Funasa
06 de Mar de 2008
O trabalho de cultivo de uma horta na Casa de Saúde Indígena (Casai) de Roraima, utilizado como uma forma de terapia dos pacientes que vão em busca de tratamento médico, foi reconhecido. Com o projeto Agricultura Integrada ao Ambiente Hospitalar, a Casa conquistou o segundo lugar do Prêmio Péter Murányl de Alimentação, concedido em reconhecimento pela contribuição na melhoria da qualidade de vida dos povos da América Latina.
O projeto é de autoria da professora e doutora, Célida Socorro Vieira dos Santos, do curso de Agronomia da Universidade Federal de Roraima (UFRR), que trabalha em parceria com a Casai e a Coordenação Regional da Funasa de Roraima (Core/RR) da Fundação Nacional de Saúde (Funasa). O trabalho concorreu com mais 52 projetos apresentados pelos países da América Latina.

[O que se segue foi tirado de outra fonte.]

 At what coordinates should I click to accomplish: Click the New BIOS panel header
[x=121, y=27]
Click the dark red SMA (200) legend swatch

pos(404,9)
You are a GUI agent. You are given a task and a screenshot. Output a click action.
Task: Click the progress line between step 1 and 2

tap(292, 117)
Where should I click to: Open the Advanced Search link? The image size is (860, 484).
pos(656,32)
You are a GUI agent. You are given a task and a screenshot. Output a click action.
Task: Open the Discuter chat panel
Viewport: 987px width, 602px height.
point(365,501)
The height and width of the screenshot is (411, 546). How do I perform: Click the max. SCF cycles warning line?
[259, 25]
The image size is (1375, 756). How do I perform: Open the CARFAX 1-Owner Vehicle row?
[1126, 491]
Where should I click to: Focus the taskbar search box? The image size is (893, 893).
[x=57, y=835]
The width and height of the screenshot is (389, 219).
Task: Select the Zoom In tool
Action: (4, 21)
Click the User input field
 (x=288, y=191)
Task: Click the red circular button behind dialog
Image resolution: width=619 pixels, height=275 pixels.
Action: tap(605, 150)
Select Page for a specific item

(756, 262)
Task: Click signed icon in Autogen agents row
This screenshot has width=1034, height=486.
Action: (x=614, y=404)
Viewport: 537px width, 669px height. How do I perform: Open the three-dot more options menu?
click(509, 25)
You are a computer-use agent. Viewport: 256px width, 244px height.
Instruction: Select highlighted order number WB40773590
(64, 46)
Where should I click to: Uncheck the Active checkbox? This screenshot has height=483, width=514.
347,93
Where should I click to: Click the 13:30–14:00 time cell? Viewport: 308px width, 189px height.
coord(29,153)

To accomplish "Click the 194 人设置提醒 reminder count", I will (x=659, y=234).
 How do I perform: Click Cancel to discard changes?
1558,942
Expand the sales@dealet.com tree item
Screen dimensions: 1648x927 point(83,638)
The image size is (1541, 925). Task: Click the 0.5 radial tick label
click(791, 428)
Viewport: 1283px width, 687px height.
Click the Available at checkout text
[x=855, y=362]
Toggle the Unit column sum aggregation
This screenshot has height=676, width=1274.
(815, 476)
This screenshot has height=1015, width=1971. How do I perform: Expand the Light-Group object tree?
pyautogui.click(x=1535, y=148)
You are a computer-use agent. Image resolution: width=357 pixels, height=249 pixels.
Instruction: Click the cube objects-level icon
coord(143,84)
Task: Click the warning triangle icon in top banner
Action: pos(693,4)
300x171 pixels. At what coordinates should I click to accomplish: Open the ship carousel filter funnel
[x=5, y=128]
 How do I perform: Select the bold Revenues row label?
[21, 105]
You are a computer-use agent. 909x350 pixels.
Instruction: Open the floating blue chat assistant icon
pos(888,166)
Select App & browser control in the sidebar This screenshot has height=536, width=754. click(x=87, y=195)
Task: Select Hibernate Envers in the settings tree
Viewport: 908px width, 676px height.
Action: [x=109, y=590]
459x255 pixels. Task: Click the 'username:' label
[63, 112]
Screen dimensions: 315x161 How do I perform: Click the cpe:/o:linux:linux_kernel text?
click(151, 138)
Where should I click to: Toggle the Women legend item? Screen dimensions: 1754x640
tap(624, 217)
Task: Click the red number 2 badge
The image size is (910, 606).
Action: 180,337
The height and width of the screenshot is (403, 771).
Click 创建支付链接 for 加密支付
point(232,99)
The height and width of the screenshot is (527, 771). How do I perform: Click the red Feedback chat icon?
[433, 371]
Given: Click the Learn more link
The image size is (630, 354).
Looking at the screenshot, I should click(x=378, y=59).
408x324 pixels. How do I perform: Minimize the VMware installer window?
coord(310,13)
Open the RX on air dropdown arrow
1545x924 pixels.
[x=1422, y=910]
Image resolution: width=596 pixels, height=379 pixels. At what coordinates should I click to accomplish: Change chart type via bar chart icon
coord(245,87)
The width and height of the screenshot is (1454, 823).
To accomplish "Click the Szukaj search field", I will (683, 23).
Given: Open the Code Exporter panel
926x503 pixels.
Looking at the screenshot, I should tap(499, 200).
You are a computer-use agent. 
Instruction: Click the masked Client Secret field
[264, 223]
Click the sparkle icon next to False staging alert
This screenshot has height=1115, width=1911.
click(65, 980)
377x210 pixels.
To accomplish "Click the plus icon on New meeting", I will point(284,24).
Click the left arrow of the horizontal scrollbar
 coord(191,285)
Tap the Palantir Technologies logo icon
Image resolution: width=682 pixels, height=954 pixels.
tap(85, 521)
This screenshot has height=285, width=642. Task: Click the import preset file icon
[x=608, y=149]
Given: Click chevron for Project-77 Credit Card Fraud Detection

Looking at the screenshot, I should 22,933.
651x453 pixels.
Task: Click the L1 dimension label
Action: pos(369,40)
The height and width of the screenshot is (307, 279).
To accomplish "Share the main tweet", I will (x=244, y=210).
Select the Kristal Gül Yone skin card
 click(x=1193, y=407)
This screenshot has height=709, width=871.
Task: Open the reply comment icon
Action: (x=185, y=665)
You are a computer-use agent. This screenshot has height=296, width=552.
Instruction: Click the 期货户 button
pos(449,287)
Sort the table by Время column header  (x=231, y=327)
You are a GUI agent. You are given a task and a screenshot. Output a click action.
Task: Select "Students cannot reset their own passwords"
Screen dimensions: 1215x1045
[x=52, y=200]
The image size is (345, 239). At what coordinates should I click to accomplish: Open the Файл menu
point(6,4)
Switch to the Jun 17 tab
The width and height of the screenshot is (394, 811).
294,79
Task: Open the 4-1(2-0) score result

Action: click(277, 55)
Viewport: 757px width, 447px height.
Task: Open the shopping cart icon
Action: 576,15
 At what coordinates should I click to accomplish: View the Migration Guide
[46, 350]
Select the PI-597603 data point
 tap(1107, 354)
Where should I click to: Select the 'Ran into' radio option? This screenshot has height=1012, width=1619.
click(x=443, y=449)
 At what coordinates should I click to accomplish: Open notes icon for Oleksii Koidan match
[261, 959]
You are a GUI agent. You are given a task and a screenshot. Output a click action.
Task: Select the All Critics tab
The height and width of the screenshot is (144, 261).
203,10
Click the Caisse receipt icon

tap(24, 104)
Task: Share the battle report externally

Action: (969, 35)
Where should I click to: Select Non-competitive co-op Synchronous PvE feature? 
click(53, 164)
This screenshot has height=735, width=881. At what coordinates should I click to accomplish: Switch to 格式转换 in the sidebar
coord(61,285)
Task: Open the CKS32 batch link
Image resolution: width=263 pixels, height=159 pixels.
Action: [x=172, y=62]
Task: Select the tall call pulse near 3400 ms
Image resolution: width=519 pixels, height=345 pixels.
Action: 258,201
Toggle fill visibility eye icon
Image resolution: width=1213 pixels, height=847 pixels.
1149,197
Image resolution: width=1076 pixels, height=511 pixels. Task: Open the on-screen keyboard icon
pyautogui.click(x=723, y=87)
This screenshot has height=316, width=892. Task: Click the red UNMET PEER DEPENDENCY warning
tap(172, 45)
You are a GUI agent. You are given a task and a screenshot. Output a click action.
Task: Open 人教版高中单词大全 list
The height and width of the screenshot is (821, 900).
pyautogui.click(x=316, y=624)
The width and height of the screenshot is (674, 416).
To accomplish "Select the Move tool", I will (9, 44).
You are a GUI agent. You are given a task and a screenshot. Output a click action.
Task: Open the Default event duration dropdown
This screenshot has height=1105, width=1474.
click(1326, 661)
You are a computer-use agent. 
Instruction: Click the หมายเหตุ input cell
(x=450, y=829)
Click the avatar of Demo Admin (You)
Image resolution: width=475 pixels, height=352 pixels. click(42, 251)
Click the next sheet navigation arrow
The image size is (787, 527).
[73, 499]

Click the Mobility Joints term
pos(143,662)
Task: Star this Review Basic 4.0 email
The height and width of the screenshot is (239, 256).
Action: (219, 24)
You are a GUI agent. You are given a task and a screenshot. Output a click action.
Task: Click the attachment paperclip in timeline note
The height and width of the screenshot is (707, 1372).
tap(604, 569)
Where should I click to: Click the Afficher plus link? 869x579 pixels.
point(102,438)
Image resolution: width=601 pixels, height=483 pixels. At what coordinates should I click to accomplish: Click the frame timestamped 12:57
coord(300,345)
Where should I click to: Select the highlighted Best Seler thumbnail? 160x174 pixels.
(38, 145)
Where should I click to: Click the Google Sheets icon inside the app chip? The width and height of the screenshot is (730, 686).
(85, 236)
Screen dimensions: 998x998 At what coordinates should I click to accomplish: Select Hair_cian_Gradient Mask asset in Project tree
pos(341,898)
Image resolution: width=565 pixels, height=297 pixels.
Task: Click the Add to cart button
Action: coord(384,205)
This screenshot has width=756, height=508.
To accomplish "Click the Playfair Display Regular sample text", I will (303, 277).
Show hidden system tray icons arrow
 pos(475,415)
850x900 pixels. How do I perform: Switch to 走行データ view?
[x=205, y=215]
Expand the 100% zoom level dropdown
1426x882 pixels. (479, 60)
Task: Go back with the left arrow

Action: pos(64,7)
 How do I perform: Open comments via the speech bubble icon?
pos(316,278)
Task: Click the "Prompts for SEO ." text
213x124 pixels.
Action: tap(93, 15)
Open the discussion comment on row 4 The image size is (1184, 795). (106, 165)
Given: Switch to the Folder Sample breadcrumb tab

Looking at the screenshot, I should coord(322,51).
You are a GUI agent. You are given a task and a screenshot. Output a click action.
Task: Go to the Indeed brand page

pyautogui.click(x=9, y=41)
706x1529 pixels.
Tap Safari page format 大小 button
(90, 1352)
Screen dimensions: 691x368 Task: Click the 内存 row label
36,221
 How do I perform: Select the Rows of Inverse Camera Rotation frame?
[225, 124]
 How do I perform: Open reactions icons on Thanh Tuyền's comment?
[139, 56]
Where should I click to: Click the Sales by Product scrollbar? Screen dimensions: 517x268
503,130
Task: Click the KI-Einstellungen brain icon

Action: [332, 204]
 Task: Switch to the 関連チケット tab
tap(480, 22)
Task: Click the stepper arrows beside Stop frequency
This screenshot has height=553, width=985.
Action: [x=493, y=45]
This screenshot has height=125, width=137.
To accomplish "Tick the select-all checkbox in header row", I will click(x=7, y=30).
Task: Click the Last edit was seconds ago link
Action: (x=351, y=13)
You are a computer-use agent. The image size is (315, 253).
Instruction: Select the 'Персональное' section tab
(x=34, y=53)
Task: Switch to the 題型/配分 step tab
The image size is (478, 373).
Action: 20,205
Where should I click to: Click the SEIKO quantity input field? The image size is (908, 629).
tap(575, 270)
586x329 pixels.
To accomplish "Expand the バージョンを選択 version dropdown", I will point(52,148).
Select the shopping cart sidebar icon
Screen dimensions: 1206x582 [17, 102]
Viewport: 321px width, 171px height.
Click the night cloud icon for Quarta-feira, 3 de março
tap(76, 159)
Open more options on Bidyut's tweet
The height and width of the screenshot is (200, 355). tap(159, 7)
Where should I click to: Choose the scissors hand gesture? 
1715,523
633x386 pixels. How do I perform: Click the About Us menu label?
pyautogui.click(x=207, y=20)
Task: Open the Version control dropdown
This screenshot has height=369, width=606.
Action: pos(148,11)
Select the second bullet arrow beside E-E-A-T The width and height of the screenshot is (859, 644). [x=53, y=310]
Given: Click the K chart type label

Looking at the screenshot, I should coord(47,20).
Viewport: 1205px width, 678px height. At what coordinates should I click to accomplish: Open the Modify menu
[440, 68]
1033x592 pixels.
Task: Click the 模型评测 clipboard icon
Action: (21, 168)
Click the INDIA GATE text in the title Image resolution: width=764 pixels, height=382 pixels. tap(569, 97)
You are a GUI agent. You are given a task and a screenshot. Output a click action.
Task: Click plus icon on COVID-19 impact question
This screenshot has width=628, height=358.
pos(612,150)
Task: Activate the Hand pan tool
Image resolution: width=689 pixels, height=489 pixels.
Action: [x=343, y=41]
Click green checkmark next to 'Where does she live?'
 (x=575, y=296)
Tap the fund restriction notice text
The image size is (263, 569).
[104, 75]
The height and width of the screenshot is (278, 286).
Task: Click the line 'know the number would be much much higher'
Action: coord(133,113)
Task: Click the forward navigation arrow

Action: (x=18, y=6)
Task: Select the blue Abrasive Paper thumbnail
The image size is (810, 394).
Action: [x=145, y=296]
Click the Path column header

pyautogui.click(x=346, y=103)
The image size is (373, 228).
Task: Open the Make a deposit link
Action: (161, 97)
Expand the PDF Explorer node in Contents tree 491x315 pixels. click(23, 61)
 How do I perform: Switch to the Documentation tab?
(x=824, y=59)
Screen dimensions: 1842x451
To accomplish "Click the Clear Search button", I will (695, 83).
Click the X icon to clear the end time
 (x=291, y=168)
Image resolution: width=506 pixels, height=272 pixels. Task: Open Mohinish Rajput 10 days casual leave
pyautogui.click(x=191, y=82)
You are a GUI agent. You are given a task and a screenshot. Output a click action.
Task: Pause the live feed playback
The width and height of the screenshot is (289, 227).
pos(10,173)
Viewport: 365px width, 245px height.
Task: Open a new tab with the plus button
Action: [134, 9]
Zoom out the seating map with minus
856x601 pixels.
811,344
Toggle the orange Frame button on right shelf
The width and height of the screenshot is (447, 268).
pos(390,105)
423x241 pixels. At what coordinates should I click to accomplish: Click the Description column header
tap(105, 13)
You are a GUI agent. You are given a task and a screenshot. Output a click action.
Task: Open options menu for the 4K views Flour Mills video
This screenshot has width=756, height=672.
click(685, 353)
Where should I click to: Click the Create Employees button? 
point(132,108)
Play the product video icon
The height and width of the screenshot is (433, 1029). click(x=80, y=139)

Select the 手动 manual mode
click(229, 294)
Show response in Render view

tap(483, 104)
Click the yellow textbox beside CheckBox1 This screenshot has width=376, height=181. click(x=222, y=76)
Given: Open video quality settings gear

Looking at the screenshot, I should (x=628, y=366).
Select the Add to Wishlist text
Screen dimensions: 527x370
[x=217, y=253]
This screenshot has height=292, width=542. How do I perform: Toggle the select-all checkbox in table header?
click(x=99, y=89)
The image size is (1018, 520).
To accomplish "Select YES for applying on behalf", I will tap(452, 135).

A Irmã Auristela, diretora da Casai, disse que o prêmio é um reconhecimento ao trabalho da Casai e da UFRR e que se sente feliz em ter esse reconhecimento internacional. "Isso mostra a simplicidade e seriedade com que fazemos as coisas na Casai e que esse projeto pode ser copiado em outras Casais", disse. "O prêmio estimula a continuar nossa luta, apesar das dificuldades", complementou. Além de servir como terapia ocupacional para os acompanhantes dos pacientes, a Irmã destacou que a horta contribui para formar agentes multiplicadores que levam para as aldeias o que aprendem.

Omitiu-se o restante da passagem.